● **PROMPT A**
Lay out the rows as a Markdown table with columns named Number and Content, from the first row through the row containing "What do you see at coordinates (459, 52)", both included. Number each row and skip blank lines.
══ SOURCE EXTRACT
1. Calculate the number of revolutions per second done by a hydrogen atom electron in the third Bohr orbit.

Sol:

Given that, Bohr orbit ($n$) = 3

We have to calculate the frequency i.e, $\nu$.

In order to calculate the frequency of revolution we have to use the second postulate of Bohr’s atomic model according to which angular momentum of the electron should be equal to the integral multiples of $\dfrac{h}{2 \pi}$.

According to the second postulate of Bohr’s atomic model,

$mvr=\dfrac{nh}{2\pi}$

As we know that $v=\omega r$, so after putting this in the above equation we get,

$m\omega r^2=\dfrac{nh}{2\pi}$

$m (2\pi \nu) r^2=\dfrac{nh}{2\pi}$...........(As $\omega=2\pi \mu$)

$\nu = \dfrac{nh}{4\pi^2 m r^2}$

Now after putting the values of mass of electron($m=9.1 \times 10^{-31}\,kg$), Planck’s constant($h=6.6 \times 10^{-34}\, J/s$, radius of orbit($r=0.53 \times 10^{-10}\,m$) and $n=3$, we get;

$\nu = \dfrac{3 \times 6.6 \times 10^{-34}}{4 \times (3.14)^2 \times 9.1 \times 10^{-31} (0.53 \times 10^{-10})^2}$

On further simplification we get;

$\nu = \dfrac{19.8 \times 10^{-34} }{100.81 \times 10^{-51}}$

$\nu = 0.1964 \times 10^{17}\,rev/sec$

$\nu = 1.964 \times 10^{16}\,rev/sec$

Hence, the frequency of revolution done by an electron in the third orbit of a hydrogen atom is $1.964 \times 10^{16}\,rev/sec$.

Key point: The knowledge of the second postulate in Bohr’s atomic model is necessary to solve this problem.

1. A radioactive substance's mean life is 1500 years for alpha emission and 300 years for beta emission, respectively. Calculate the time it takes for three-quarters of a sample to decay if it is decaying by both alpha and beta emission at the same time. (Take, $\log_{10}4= 1.386$)

Sol:

Given that,

Mean life of alpha emission, $\tau_\alpha$ = 1500 years

Mean life of beta emission, $\tau_\beta$ = 300 years

Number of nuclei remains, $N={N_o} - \dfrac{3}{4}{N_o}=\dfrac{N_o}{4}$

To find: Time during which it decay to three fourths of a sample i.e, $t$.
════
● **PROMPT B**
Duplicate the physics solutions text between "1. A radioactive" and "sample i.e, $t$.", inclusive.
══ DATASET RECORDS
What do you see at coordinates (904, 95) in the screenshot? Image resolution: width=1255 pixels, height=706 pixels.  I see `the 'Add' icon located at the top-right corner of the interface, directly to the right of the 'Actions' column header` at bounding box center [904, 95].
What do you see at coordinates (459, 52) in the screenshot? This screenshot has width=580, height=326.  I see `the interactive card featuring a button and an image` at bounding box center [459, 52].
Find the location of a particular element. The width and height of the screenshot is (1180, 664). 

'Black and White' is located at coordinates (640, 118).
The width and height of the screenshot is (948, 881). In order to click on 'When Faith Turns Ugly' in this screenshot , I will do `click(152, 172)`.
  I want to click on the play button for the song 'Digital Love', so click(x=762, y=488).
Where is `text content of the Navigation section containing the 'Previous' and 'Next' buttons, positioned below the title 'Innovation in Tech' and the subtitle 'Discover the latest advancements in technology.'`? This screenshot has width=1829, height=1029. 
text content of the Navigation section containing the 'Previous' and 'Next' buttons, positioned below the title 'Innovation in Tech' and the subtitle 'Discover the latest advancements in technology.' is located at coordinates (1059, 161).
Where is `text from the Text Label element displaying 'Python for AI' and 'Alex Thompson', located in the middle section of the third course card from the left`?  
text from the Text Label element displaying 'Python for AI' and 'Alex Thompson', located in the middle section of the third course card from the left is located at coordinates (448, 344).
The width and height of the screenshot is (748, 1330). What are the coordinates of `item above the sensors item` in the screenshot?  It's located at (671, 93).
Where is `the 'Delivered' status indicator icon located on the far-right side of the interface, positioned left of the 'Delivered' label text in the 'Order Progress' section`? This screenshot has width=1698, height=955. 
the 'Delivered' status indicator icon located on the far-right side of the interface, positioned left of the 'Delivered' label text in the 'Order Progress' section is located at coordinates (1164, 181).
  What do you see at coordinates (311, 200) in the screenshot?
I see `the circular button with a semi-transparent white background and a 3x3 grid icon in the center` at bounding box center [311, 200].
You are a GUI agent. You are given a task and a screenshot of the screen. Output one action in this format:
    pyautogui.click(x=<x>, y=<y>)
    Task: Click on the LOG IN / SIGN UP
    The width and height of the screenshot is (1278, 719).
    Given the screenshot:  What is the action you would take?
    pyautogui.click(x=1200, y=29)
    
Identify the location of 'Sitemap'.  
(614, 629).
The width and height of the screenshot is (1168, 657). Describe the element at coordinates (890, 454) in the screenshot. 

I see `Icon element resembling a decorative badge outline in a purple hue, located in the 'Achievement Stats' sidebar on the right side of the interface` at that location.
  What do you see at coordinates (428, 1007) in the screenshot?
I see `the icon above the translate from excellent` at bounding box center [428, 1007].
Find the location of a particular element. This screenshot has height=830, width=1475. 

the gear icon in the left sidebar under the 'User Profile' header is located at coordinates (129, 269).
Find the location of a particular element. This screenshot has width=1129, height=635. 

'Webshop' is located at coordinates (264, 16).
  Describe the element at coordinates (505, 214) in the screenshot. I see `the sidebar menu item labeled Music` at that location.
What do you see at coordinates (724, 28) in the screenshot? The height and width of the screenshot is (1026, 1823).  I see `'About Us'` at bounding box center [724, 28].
════
● **SOLUTION A**
| Number | Content |
|---|---|
| 1 | What do you see at coordinates (904, 95) in the screenshot? Image resolution: width=1255 pixels, height=706 pixels.  I see `the 'Add' icon located at the top-right corner of the interface, directly to the right of the 'Actions' column header` at bounding box center [904, 95]. |
| 2 | What do you see at coordinates (459, 52) in the screenshot? This screenshot has width=580, height=326.  I see `the interactive card featuring a button and an image` at bounding box center [459, 52]. |

● **SOLUTION B**
1. A radioactive substance's mean life is 1500 years for alpha emission and 300 years for beta emission, respectively. Calculate the time it takes for three-quarters of a sample to decay if it is decaying by both alpha and beta emission at the same time. (Take, $\log_{10}4= 1.386$)

Sol:

Given that,

Mean life of alpha emission, $\tau_\alpha$ = 1500 years

Mean life of beta emission, $\tau_\beta$ = 300 years

Number of nuclei remains, $N={N_o} - \dfrac{3}{4}{N_o}=\dfrac{N_o}{4}$

To find: Time during which it decay to three fourths of a sample i.e, $t$.